It called my name when I first saw it on the showroom floor. The Good Harley Angel on my one shoulder was whispering in my ear, “Don’t go there…it’s the Devil making you look! Don’t let those smooth lines tempt you!” On the other shoulder, the Devil put his hands on his hips and said, “Are you going to let Harley push YOU around?! You are Italian! You deserve to be on the finest Italian motorcycle ever built! GO FOR IT!”
I hurried out of the Ducati dealership before I could be tempted further. I had ridden a Harley for nearly 15 years and had owned my beloved white Heritage Softail for 10. What was I going to do—get rid of “Pearl” and get on this sweet red and black ride and take off for the Amalfi Coast?!
Then an invitation from Cycle World came to do a test ride in Fort Lauderdale. I put on my red cowboy boots, jumped on the Harley and took off for the meeting place. There, a group of riders were just returning from their test ride and as they took off their racing-style helmets, big smiles revealed their experience on the new Diavel which were all lined up, looking like Kentucky Derby horses waiting at the gate. All black, red and black and red—my favorite colors, and I knew that my red boots were aching to get on those foot pegs. Looking back, I must have looked pretty ridiculous—red pointed toe boots, a “Frenchy” half helmet and a black stretch jacket and jeans—so UN-sport bike clad, but at least I was color-coordinated to the bikes. I knew I could speak their language even if I didn’t have the “right” helmet, boots and jacket.
As I sat on the bike, the Harley Angel reappeared and hissed, “I can’t believe you are doing this! You look out of place—you ARE out of place. You are a HARLEY rider—get out while you can!” But the Devil sat firmly and grabbed my ear cooing, “Bella, feel how the seat contours to your hips. See how the handle bars reach out to you. Feel how light the bike is and how easy it is for you to lift—how comfortable you are!” I brushed the Harley Angel off, knowing her wings would ensure a safe landing elsewhere and I put up the kickstand.
There was no little ride around the parking lot to get accustomed to the totally new feel of the bike, the instrumentation or the shifting. The videos, Powerpoint presentation and visual review of the technicalities had whet my appetite, but my heart was pounding as I felt the horsepower beneath me ready to pounce. The forward shifting felt so foreign, the pointed toe of my boot felt cumbersome and ill-fitting at first, but as I strapped on my helmet and tightened the strap on my sunglasses, the Devil whispered, “You ARE ready!” Then shouted, “Andiamo! Forza!”

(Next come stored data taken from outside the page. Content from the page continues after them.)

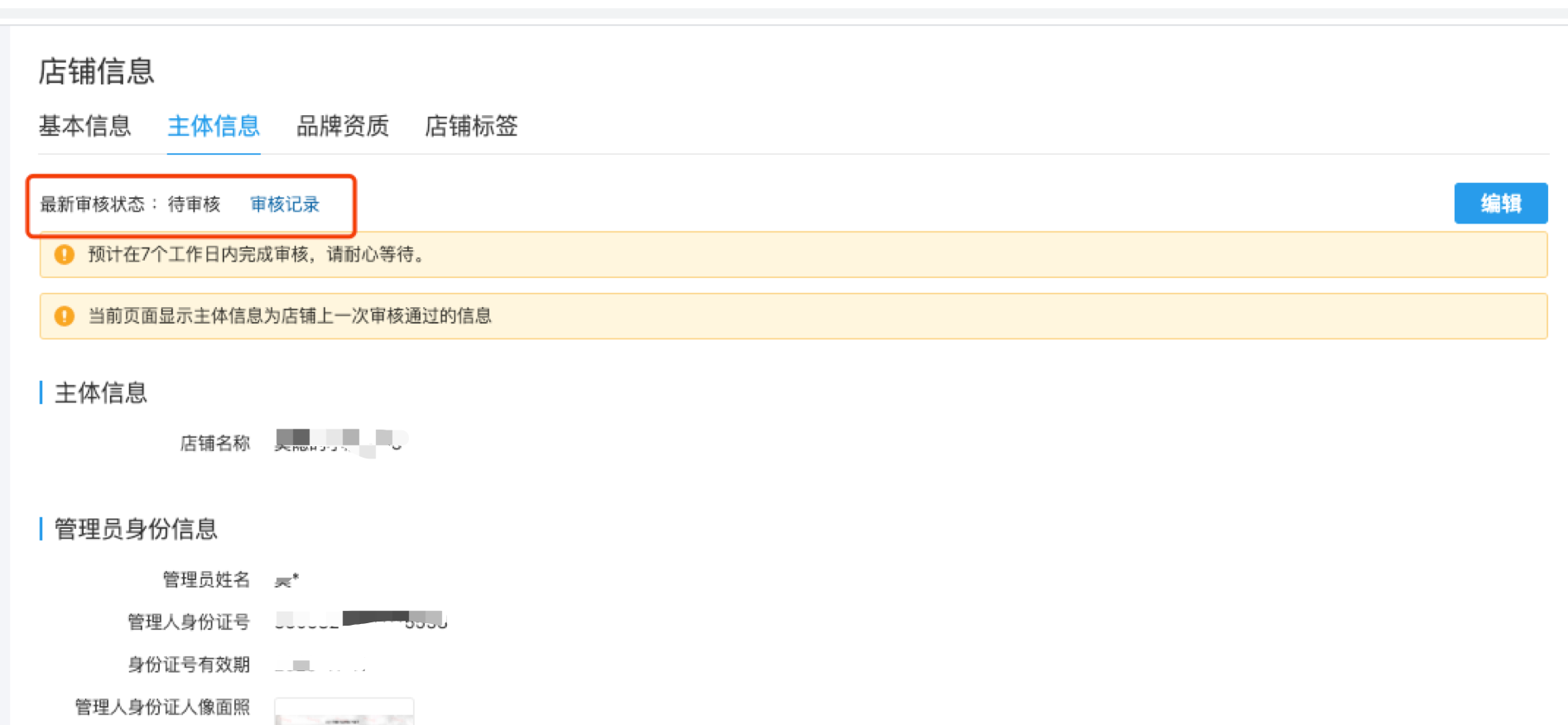The height and width of the screenshot is (725, 1568).
Task: Open the 审核记录 link
Action: click(x=285, y=204)

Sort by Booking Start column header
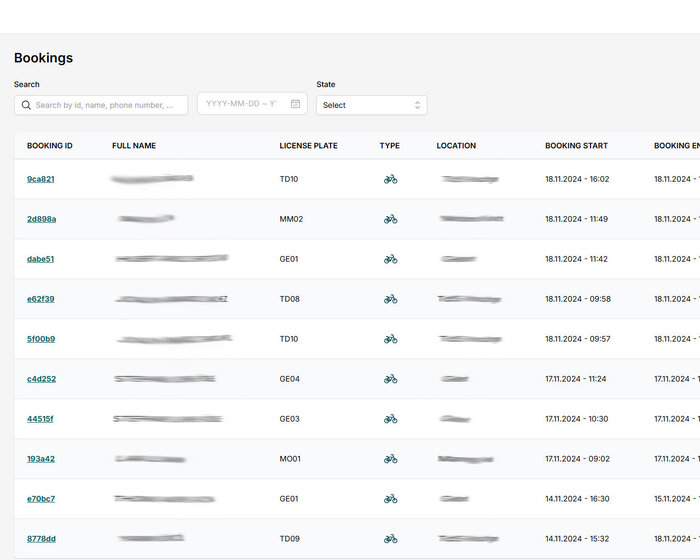576,146
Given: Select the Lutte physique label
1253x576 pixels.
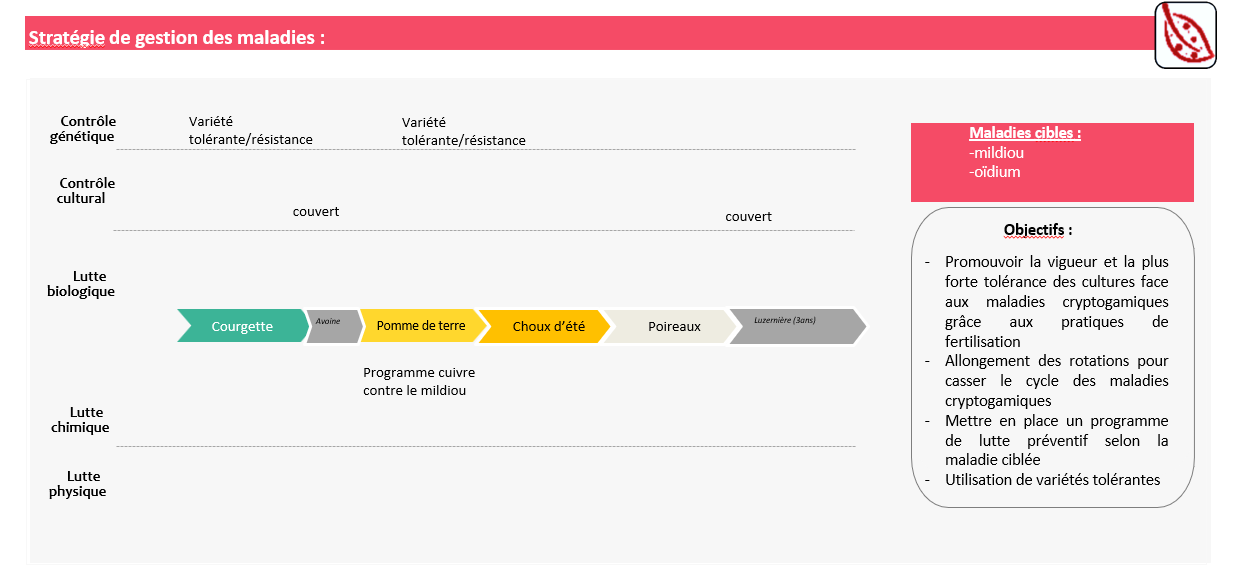Looking at the screenshot, I should (x=78, y=484).
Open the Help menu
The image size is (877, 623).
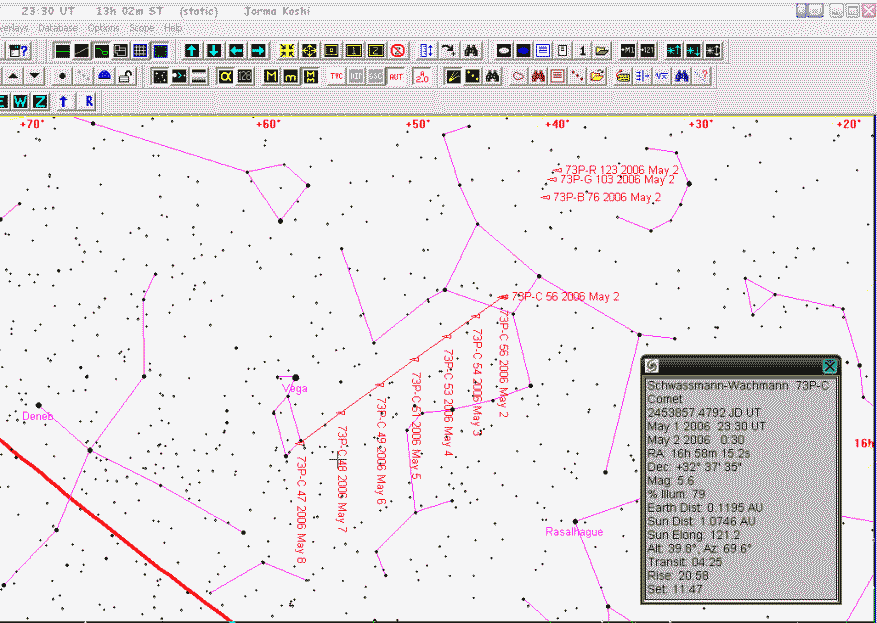click(173, 28)
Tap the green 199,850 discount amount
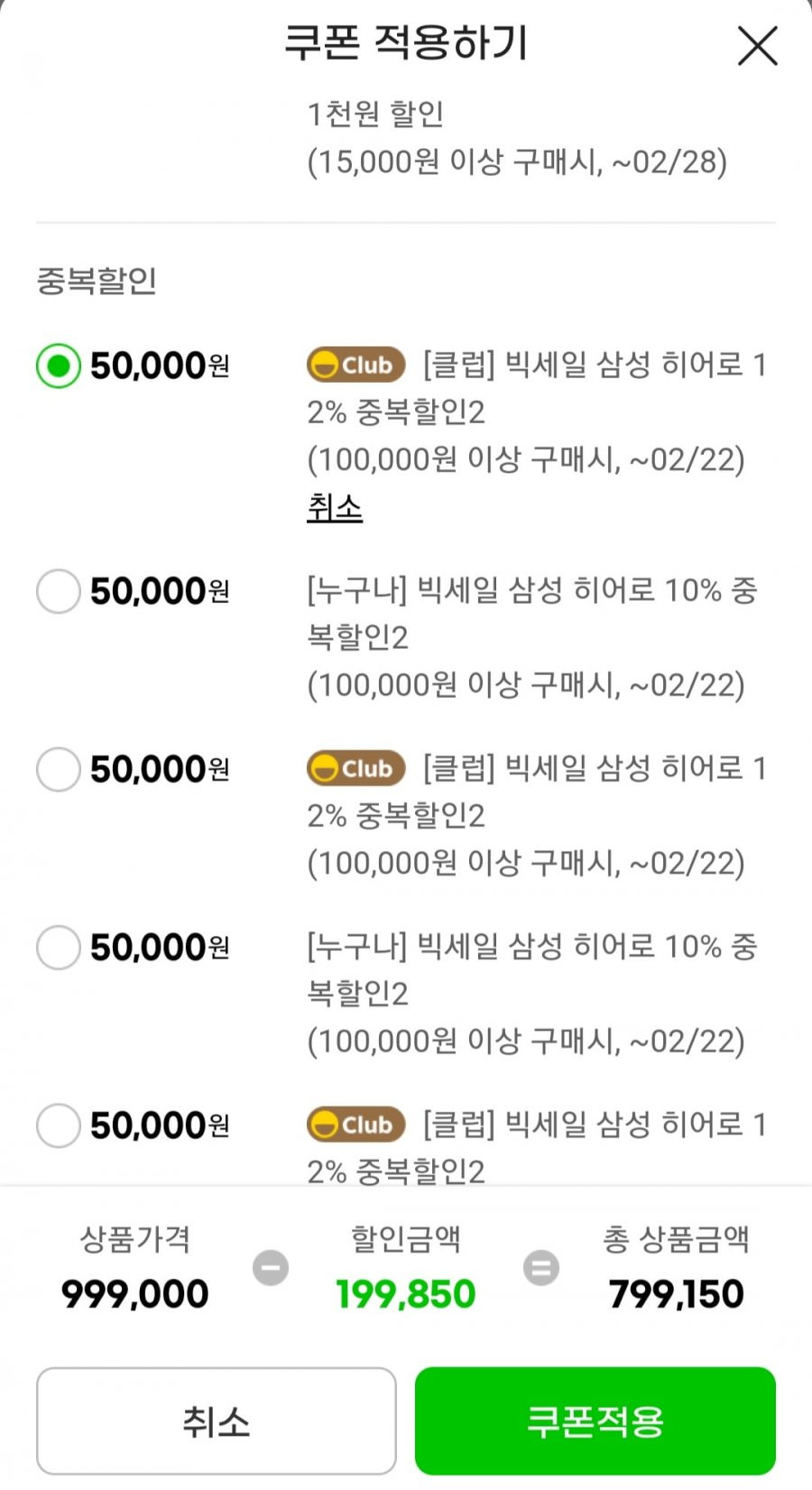812x1490 pixels. 406,1294
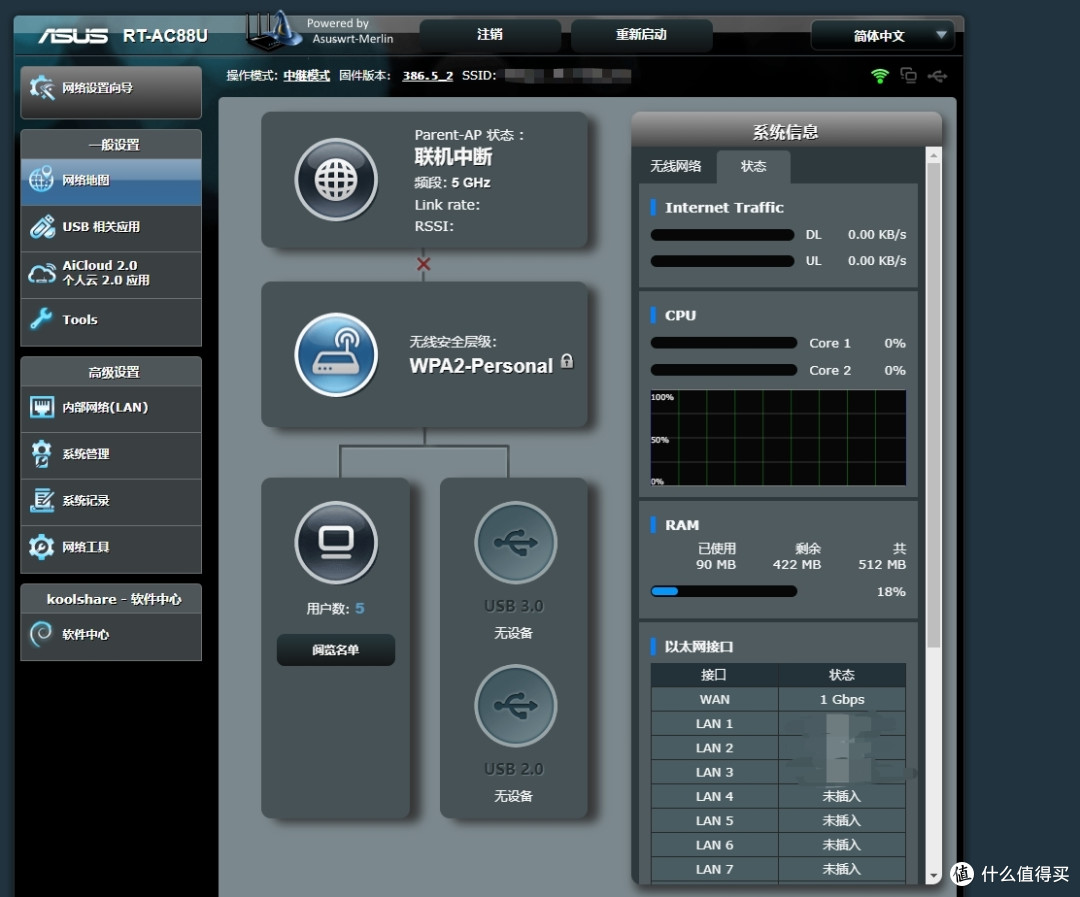Click the USB status icon in header
The width and height of the screenshot is (1080, 897).
937,76
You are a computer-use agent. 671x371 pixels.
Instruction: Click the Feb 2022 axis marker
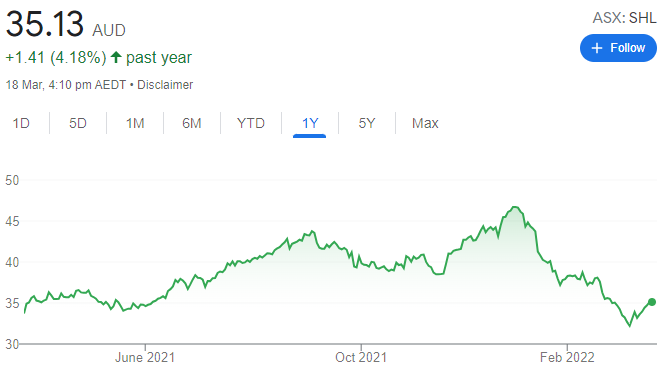[567, 357]
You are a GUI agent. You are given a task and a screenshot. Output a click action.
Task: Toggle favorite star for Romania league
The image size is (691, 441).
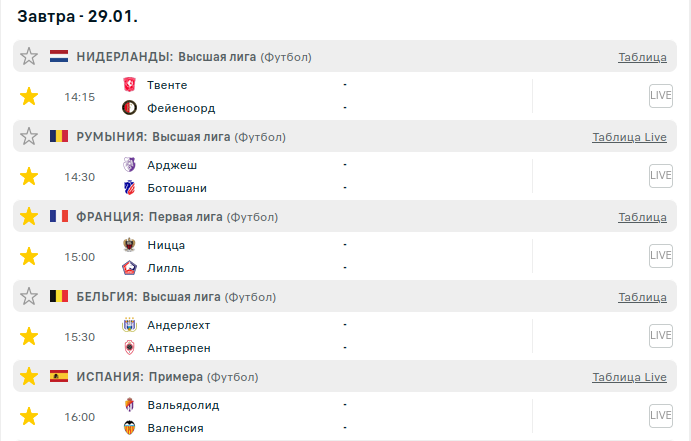pos(29,137)
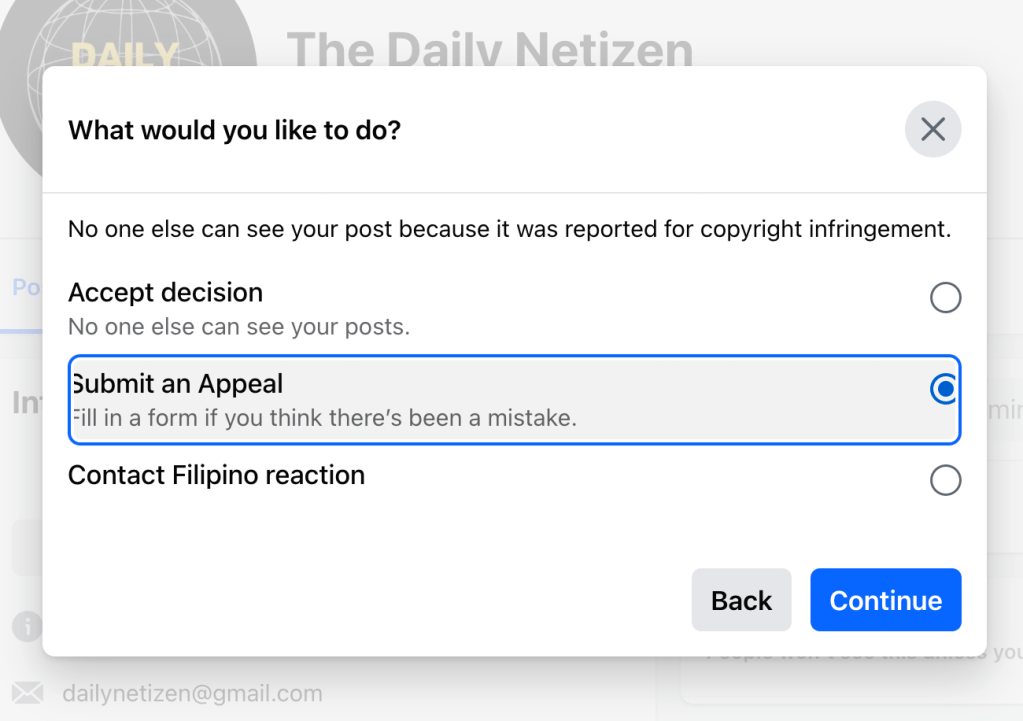Click the "No one else can see your posts." subtext
Viewport: 1023px width, 721px height.
239,326
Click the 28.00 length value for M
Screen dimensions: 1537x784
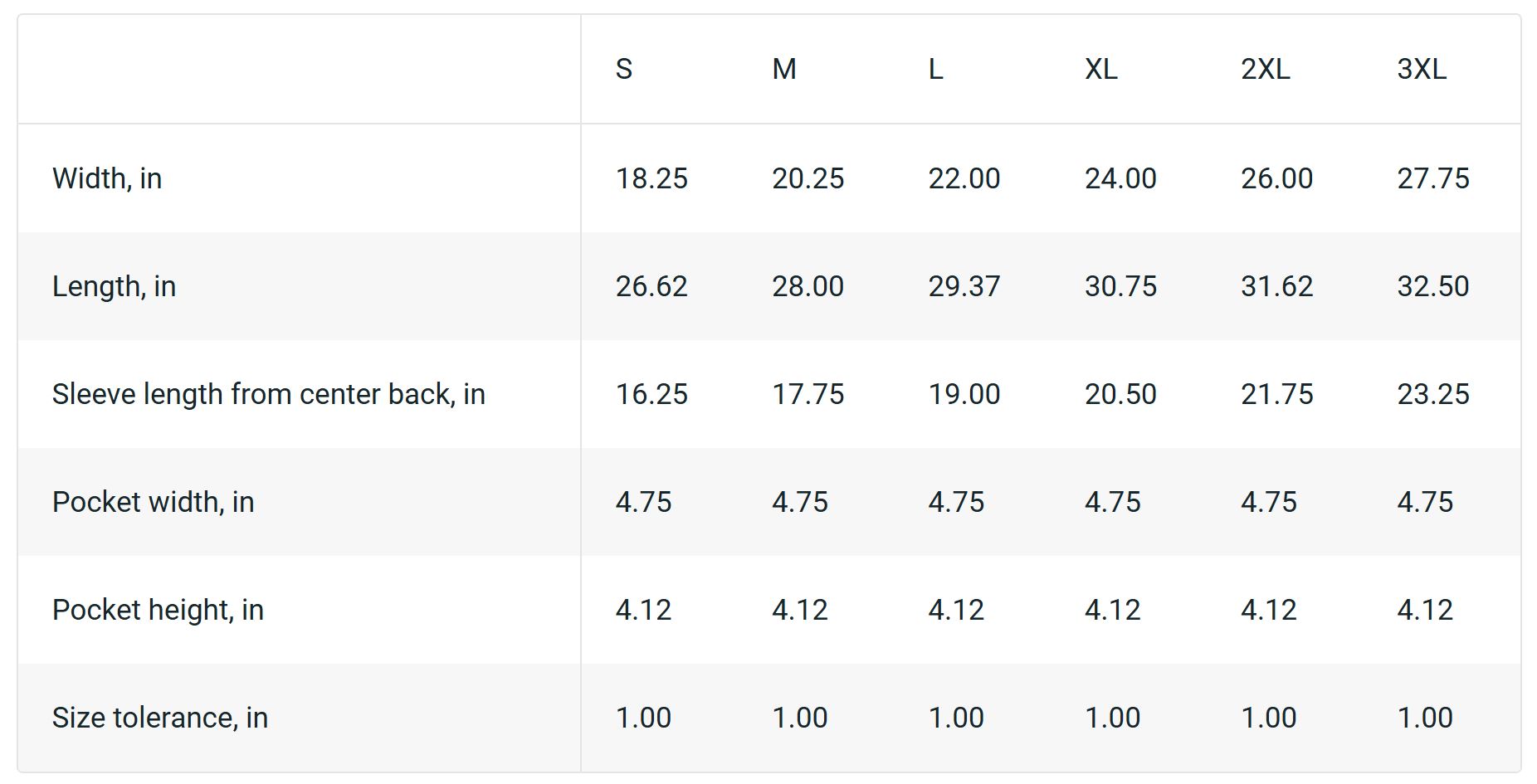tap(808, 286)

The only woman in the group, I felt compelled to take a place in the middle of the pack—not to be too pushy, but not to be left behind. I cruised with my fellow biker buddies, feeling the nimble bike respond to my every subtle move, watching the RPMs build with my confidence and listening to the strangely different sound of horsepower that almost purred, then roared, like a big wild cat leaping into action across the open plain. The roadway traffic felt like litter blowing by as we whizzed along, a small but mighty group of Diavels, tearing through neighborhoods like our own posse of Rangers, parting the crowds and leaving them staring open mouthed in our wake. When we pulled up to traffic lights, the bikes seemed to stop in an instant, smoothly and evenly with balance and grace. As drivers stared, my ear-to-ear grin grew. Yes, we were test riders, we were champions of the road! The highway opened a black ribbon of asphalt but the higher speed run was all too short as our guide took off on an exit far too soon and we started our return. By this time, I had fallen to the rear of the pack so I could more comfortably become one with my Devil, not worrying about the others, just tuning into how the bike and I were becoming more at ease with each other—or rather, how I was letting it lead me so easily into its arms. With the famed Mark Cernicky as my “wing man” I felt confident that my lack of experience on sport bikes wasn’t a problem—just an awakening. Mark gently coached me on a few handling aspects and encouraged me to let it out—“You won’t blow the engine up!” he laughed, and I felt the speed slowly climb as I tried to let myself feel the responsiveness in the curves, to flow with the bikes smoothness and agility.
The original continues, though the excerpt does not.